あの夏の映画
夏の映画館は、少し汗の混じったような匂いと汗に負けんとまでの香水の匂いとが混ざった感じの匂いがする。
私が少し苦手な匂い。
「今日、暑いですね。」
彼はシャツのボタンを2つあけた。
「そうですね。明日はもっと暑いそうですよ、」
私はさっき買ったアイスを食べた。
「今日の映画、題名にハロウィンついてましたね。今、夏なのに。」
「そうですね。でもハロウィン要素なかったくないですか?あの映画。」
「ですねー」
彼は笑う。
彼と初めて会ったのは3ヶ月ほど前。多分、いや、きっともっと前から会っていたんだと思う。ただお互いの存在を認識したのはあの日だった。
その日見た映画は凄くつまらなくて、映画の途中、トイレに2回行った。

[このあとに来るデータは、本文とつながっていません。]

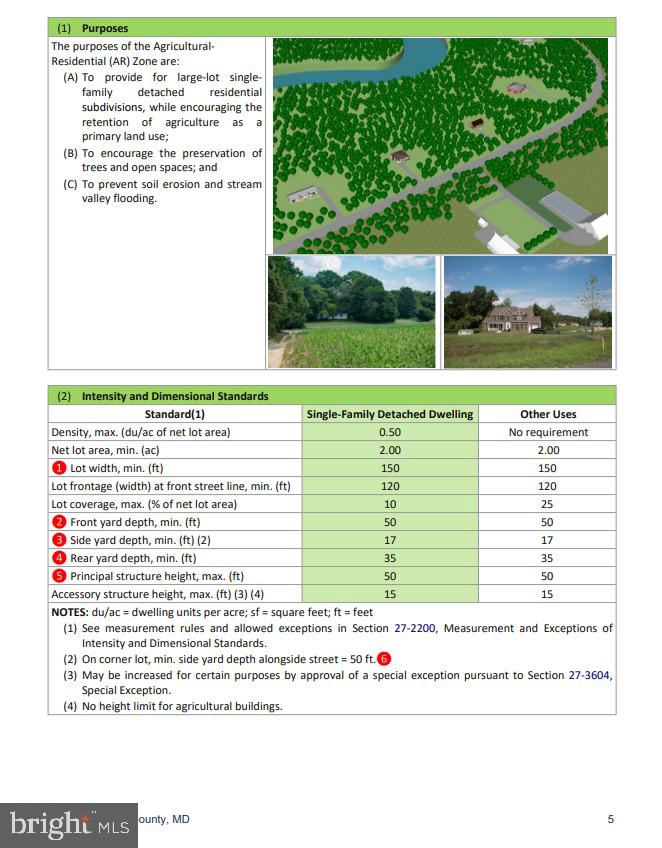
Task: Click the aerial zone illustration image
Action: pos(440,145)
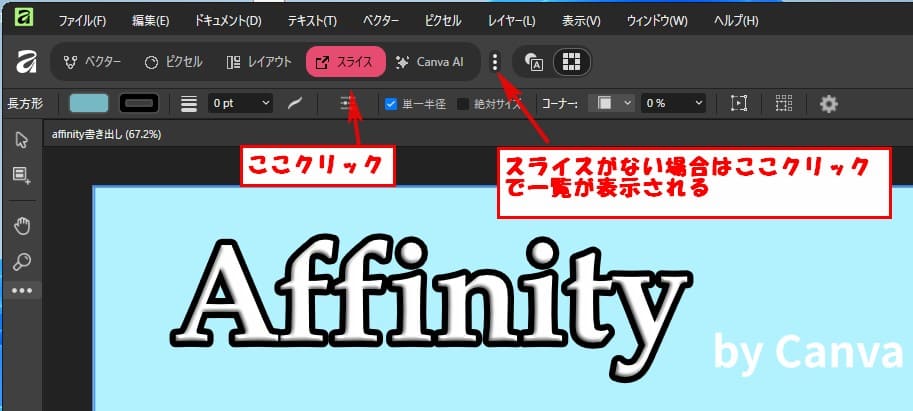The width and height of the screenshot is (913, 411).
Task: Switch to the Canva AI studio
Action: point(430,62)
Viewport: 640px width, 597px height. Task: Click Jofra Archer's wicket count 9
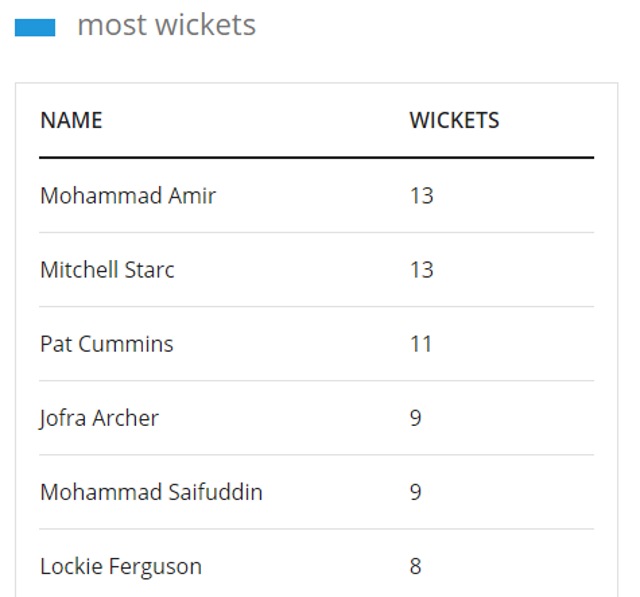[416, 418]
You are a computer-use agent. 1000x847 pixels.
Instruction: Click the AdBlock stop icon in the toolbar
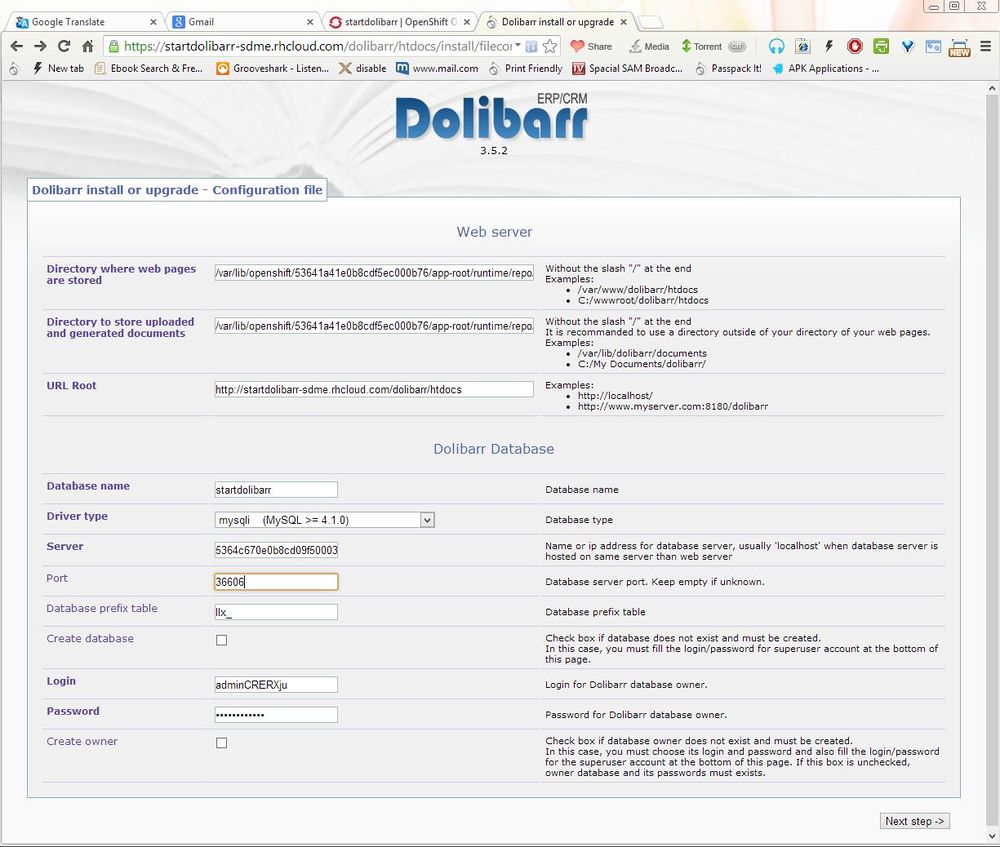[x=856, y=46]
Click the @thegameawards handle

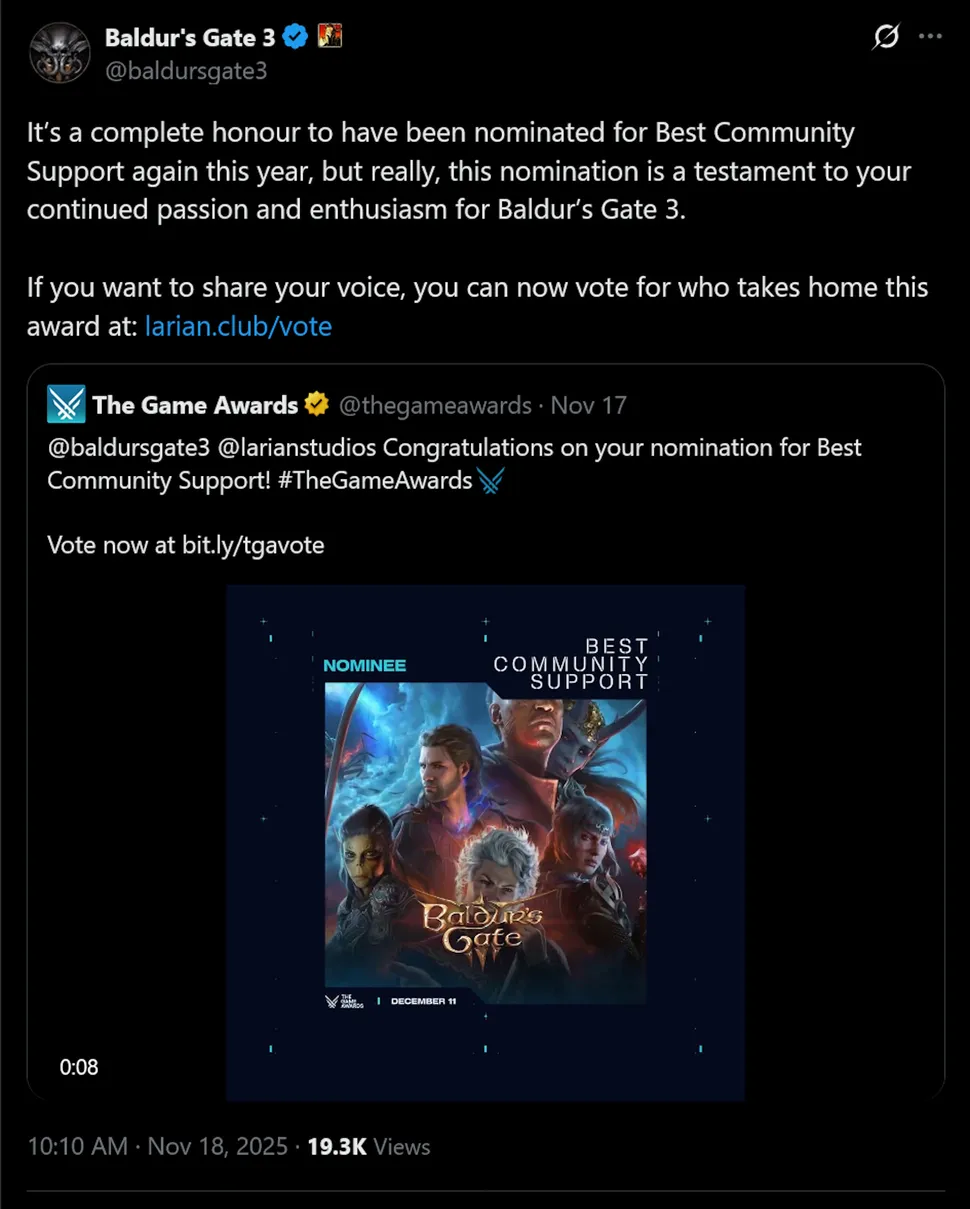click(x=435, y=405)
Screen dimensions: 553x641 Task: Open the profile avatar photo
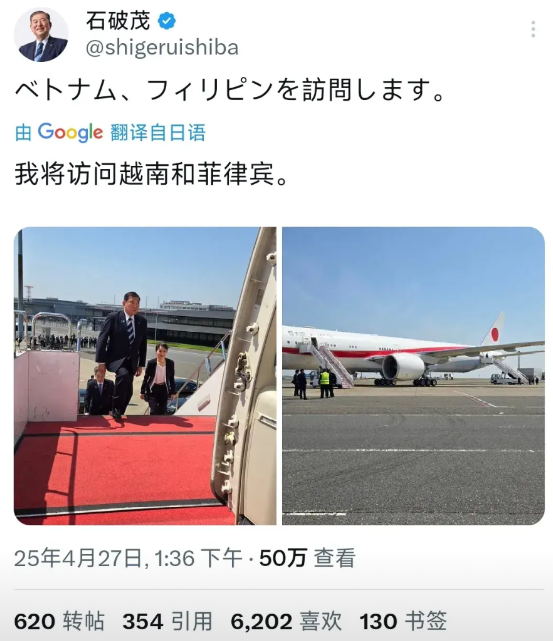click(x=41, y=35)
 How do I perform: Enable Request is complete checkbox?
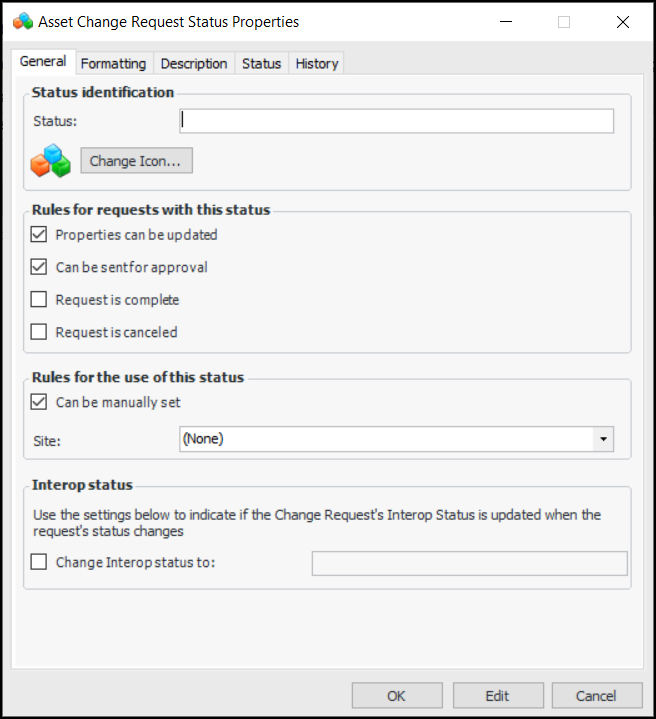pos(39,299)
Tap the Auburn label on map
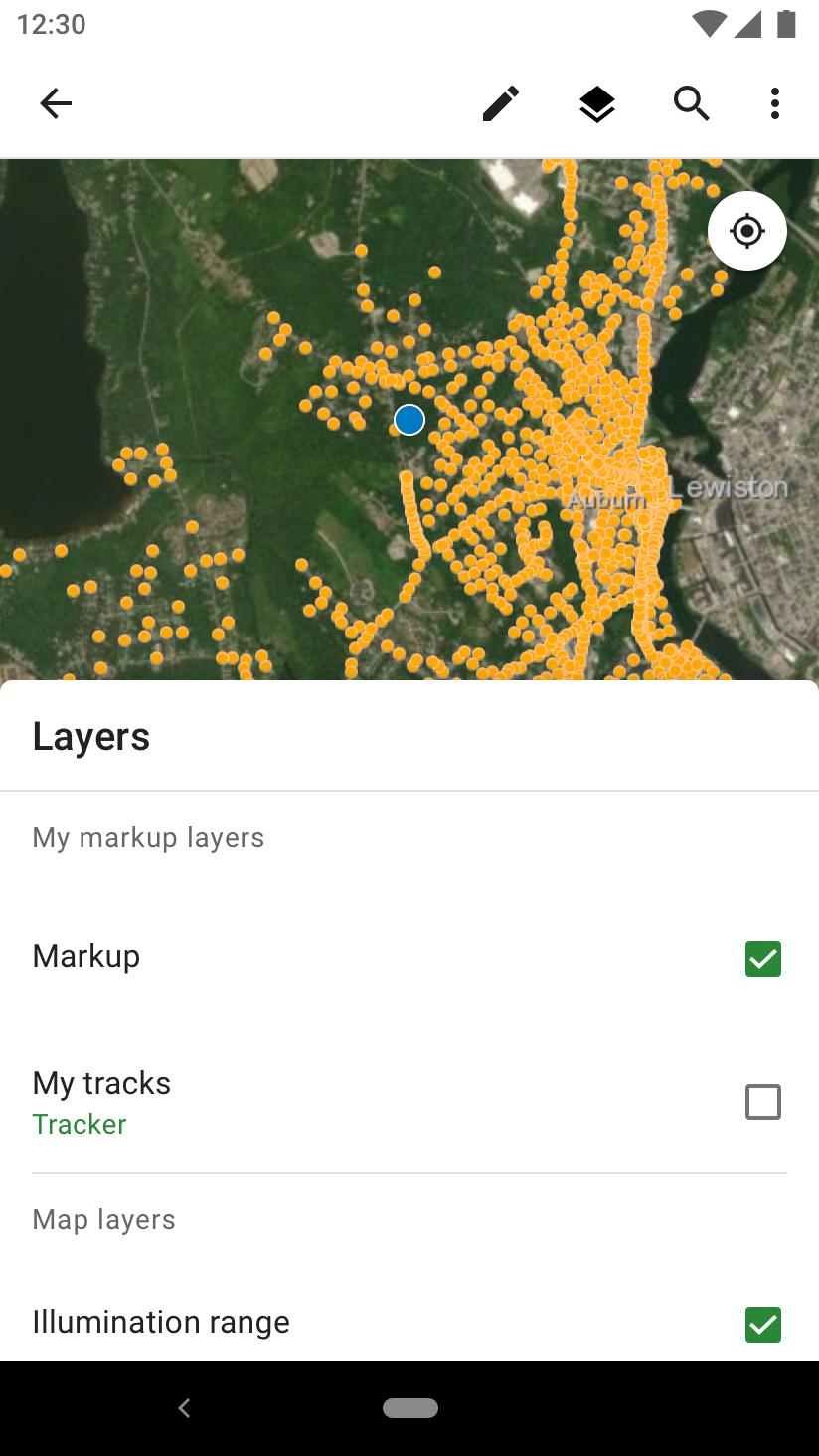The height and width of the screenshot is (1456, 819). click(605, 500)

その時にたまたま同じタイミングで席を立ったのが彼だった。
ラストシーンの少し前はいつも少しつまらない。
だから、そのタイミングでトイレに行くのがちょうど良い。
私と彼が行く映画館はフードコートがある。
私はその日もいつものようにそのフードコートでラーメンを啜っていた。
「隣いいですか?」
そう言ってきたのが彼だった。
「あ、さっきのトイレの…」
「ああそうです。」
彼は笑って、
「あの映画僕的にはイマイチでしたけど、どうでした?」
「あんま面白くなかったですね。ストーリーもどこかで見たような感じでしたし、なんか…
sevenみたいな…」
「sevenみたいな。」
「あ、ハモリましたね」
彼はふふっと笑った。
「良ければ今度、この映画一緒にみませんか?」
彼からは少し緊張しているのか汗が垂れている。
2つあいたボタンから見える肌は男性とは思えないほど白く透き通っている。
「それ私もちょうど見たかったんです。」
「ああ、良かった。」
彼は歯を見せて笑った。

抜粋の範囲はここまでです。